About Us

A brief history of the U.S. Nautical Almanac Office and the Astronomical Applications Department

“An opportunity is now offered to astronomers and men of science in this country, under the patronage of the Navy Department, to promote the cause of sound knowledge and to extend the national usefulness and honor by preparing an ephemeris based upon calculations, which shall be more perfect than those at present employed.”

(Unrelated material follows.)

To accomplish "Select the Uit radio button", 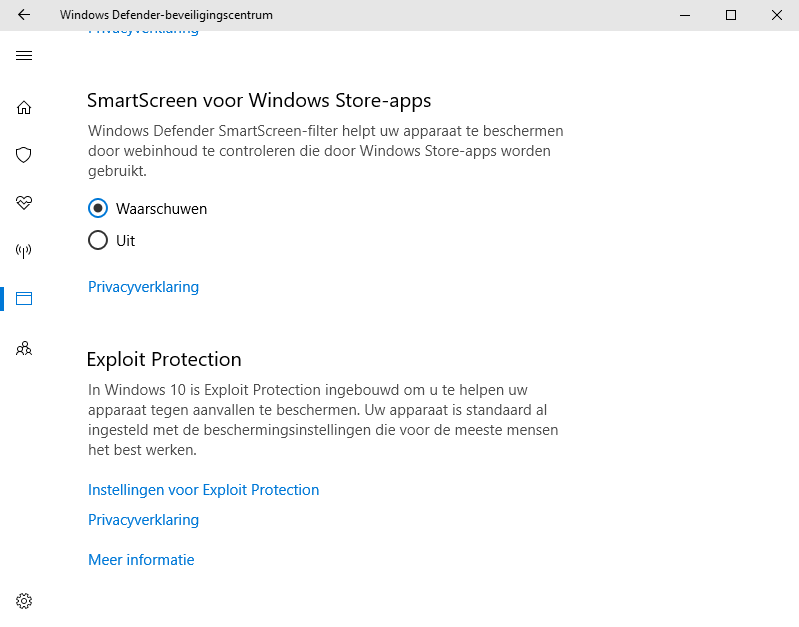I will [98, 240].
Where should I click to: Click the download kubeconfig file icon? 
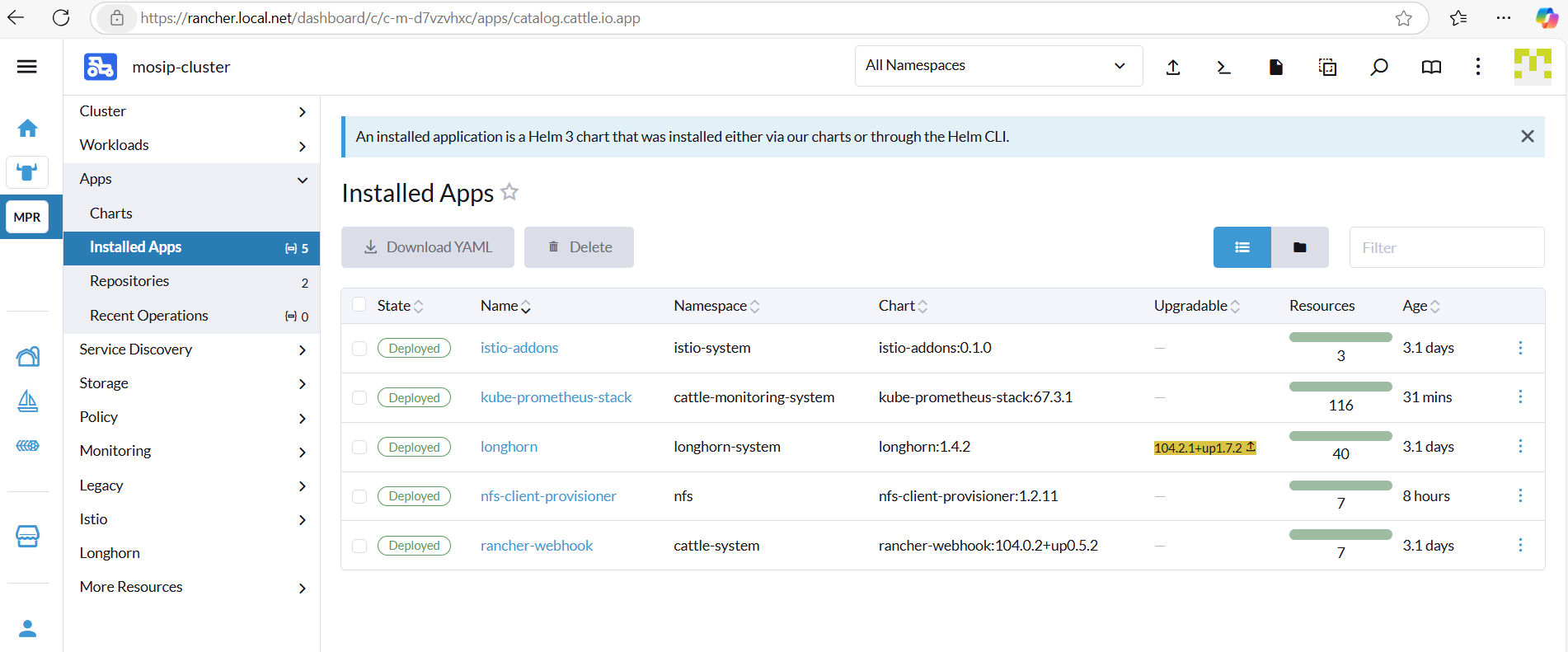click(x=1275, y=68)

 CDR Charles Henry Davis, c.1860
These words, written on March 31, 1849 by LT Charles Henry Davis in a letter to Secretary of the Navy William B. Preston, described the prevailing sentiment of the day to establish an American Nautical Almanac.  Although such publications were available from a number of foreign sources, national pride and the belief that American science could produce a more accurate product led to the founding of the Navy’s Nautical Almanac Office in July of that year with LT Davis (pictured at right) as its first Superintendent.
 
Established in Cambridge, MA as a separate entity from the U.S. Naval Observatory, the two offices were linked by mutual needs.  The Almanac Office required the observational skills of USNO’s astronomers, and the Observatory needed the expertise of the mathematicians attached to the Almanac Office.  Harvard astronomer Prof. Joseph Winlock alternated with Davis as Superintendent of the office during this time.
 
The first edition (for the year 1855) of the American Ephemeris and Nautical Almanac was published in 1852 and was tailored to the interests of American mariners, with tables of star positions and solar, lunar, and planetary data computed for the Prime Meridian at Greenwich, England as well as the meridian defined by the Naval Observatory in Washington.
 
When Davis, now a rear admiral, became Superintendent of the U.S. Naval Observatory in 1865, he recommended that the Nautical Almanac Office should relocate to Washington.  The move was completed in 1866.  Although they were still separate entities and maintained separate quarters in Washington, the two institutions were placed under the newly-established Bureau of Navigation, and their work became more intertwined.  A former USNO astronomer, Prof. J.H.C. Coffin, became Superintendent, followed by Prof. Simon Newcomb, who held that office from 1877 until his retirement in 1897.  In 1893, when the Observatory moved to its present location in Georgetown Heights, the Almanac Office moved to the same new location.
 
Administratively, the Office remained separate from the Observatory until 1904, when it became an Observatory Department.
 
In addition to producing the annual almanacs, the new Department began to evolve to produce products for special requirements in the Navy as it began transforming into a projection of American power in the two World Wars of the 20th Century.  A specialized Air Almanac was developed for long-range aircraft navigation, and techniques were developed to track enemy submarines.  As the “Space Age” dawned new requirements for tracking artificial satellites drove the adoption of early computer technology in the production of these specialized products as well as the almanacs.  The Apollo flights to the Moon required an entirely new form of navigation independent of references to the Earth.  The Department provided NASA with specialized navigation charts for all of the Apollo lunar missions.
 
Today’s Astronomical Applications Department was established in 1990.  The Nautical Almanac Office is still an integral part of the Department and still produces almanacs for astronomy, sea, and air navigation.  Since 1911 it has collaborated with Her Majesty’s Nautical Almanac Office in Great Britain in these annual publications.
 
The Department has developed computer software and web-based applications to compute astronomical events and data over a span of 250 years, and provides specialized navigational software for DoD customers.  It also provides customized data to support special operations, and its members conduct fundamental research on the forces that affect the Earth and the space around it.
 
With a heritage stretching back over 170 years, USNO’s Astronomical Applications Department is one of the oldest continuous American scientific endeavors and continues to be a world-renowned authority on astronomical ephemerides and phenomena.